# [Directions for this task]
Each record below is to be restated word for word.
── Data shown ──
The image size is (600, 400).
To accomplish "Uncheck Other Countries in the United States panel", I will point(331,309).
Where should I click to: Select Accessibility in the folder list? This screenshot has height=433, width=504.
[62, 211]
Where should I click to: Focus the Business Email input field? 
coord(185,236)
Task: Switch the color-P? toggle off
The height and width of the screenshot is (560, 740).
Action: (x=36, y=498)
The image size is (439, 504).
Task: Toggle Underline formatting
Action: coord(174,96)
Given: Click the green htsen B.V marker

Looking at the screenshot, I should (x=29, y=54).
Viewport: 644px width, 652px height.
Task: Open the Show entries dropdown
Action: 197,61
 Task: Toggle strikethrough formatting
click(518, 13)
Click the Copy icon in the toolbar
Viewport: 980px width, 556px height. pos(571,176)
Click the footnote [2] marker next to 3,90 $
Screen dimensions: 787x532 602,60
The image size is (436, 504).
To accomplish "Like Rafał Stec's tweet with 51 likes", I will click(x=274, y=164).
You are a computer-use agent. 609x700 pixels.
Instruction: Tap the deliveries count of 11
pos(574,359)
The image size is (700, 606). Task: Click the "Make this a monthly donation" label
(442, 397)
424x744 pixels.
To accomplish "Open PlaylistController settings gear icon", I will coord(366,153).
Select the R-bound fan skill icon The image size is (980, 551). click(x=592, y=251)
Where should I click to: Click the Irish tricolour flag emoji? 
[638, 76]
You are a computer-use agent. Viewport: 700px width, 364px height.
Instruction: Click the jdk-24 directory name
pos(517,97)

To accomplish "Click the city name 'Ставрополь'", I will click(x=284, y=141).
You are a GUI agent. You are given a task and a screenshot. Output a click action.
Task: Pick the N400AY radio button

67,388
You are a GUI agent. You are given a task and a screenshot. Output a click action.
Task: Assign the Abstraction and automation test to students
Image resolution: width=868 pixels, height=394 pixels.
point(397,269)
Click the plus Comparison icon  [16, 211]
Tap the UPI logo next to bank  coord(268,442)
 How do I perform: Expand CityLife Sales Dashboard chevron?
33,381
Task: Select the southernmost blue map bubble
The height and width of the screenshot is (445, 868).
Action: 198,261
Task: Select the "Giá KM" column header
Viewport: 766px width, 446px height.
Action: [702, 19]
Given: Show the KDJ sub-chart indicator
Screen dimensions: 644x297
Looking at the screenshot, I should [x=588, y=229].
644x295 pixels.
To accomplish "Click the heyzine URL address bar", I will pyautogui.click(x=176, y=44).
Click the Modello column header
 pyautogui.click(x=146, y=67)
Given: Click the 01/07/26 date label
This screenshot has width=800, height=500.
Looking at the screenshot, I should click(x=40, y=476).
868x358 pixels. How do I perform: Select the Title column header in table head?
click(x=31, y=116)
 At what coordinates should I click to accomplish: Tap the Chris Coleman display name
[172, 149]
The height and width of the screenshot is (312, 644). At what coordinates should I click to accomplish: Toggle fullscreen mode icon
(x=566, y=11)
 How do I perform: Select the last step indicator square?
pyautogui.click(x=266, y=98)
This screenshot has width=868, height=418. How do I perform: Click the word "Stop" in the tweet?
───
# [Answer section]
The image size is (600, 400).
To accomplish "Uncheck Other Countries in the United States panel", I will point(331,309).
Where should I click to: Select Accessibility in the folder list? This screenshot has height=433, width=504.
[62, 211]
Where should I click to: Focus the Business Email input field? 
coord(185,236)
Task: Switch the color-P? toggle off
The height and width of the screenshot is (560, 740).
Action: (x=36, y=498)
The image size is (439, 504).
Task: Toggle Underline formatting
Action: coord(174,96)
Given: Click the green htsen B.V marker

Looking at the screenshot, I should (x=29, y=54).
Viewport: 644px width, 652px height.
Task: Open the Show entries dropdown
Action: 197,61
 Task: Toggle strikethrough formatting
click(518, 13)
Click the Copy icon in the toolbar
Viewport: 980px width, 556px height. pos(571,176)
Click the footnote [2] marker next to 3,90 $
Screen dimensions: 787x532 602,60
The image size is (436, 504).
To accomplish "Like Rafał Stec's tweet with 51 likes", I will click(x=274, y=164).
You are a computer-use agent. 609x700 pixels.
Instruction: Tap the deliveries count of 11
pos(574,359)
The image size is (700, 606). Task: Click the "Make this a monthly donation" label
(442, 397)
424x744 pixels.
To accomplish "Open PlaylistController settings gear icon", I will coord(366,153).
Select the R-bound fan skill icon The image size is (980, 551). click(x=592, y=251)
Where should I click to: Click the Irish tricolour flag emoji? 
[638, 76]
You are a computer-use agent. Viewport: 700px width, 364px height.
Instruction: Click the jdk-24 directory name
pos(517,97)

To accomplish "Click the city name 'Ставрополь'", I will click(x=284, y=141).
You are a GUI agent. You are given a task and a screenshot. Output a click action.
Task: Pick the N400AY radio button

67,388
You are a GUI agent. You are given a task and a screenshot. Output a click action.
Task: Assign the Abstraction and automation test to students
Image resolution: width=868 pixels, height=394 pixels.
point(397,269)
Click the plus Comparison icon  [16, 211]
Tap the UPI logo next to bank  coord(268,442)
 How do I perform: Expand CityLife Sales Dashboard chevron?
33,381
Task: Select the southernmost blue map bubble
The height and width of the screenshot is (445, 868).
Action: 198,261
Task: Select the "Giá KM" column header
Viewport: 766px width, 446px height.
Action: [702, 19]
Given: Show the KDJ sub-chart indicator
Screen dimensions: 644x297
Looking at the screenshot, I should [x=588, y=229].
644x295 pixels.
To accomplish "Click the heyzine URL address bar", I will pyautogui.click(x=176, y=44).
Click the Modello column header
 pyautogui.click(x=146, y=67)
Given: Click the 01/07/26 date label
This screenshot has width=800, height=500.
Looking at the screenshot, I should click(x=40, y=476).
868x358 pixels. How do I perform: Select the Title column header in table head?
click(x=31, y=116)
 At what coordinates should I click to accomplish: Tap the Chris Coleman display name
[172, 149]
The height and width of the screenshot is (312, 644). At what coordinates should I click to accomplish: Toggle fullscreen mode icon
(x=566, y=11)
 How do I perform: Select the last step indicator square?
pyautogui.click(x=266, y=98)
This screenshot has width=868, height=418. How do I perform: Click the word "Stop" in the tweet?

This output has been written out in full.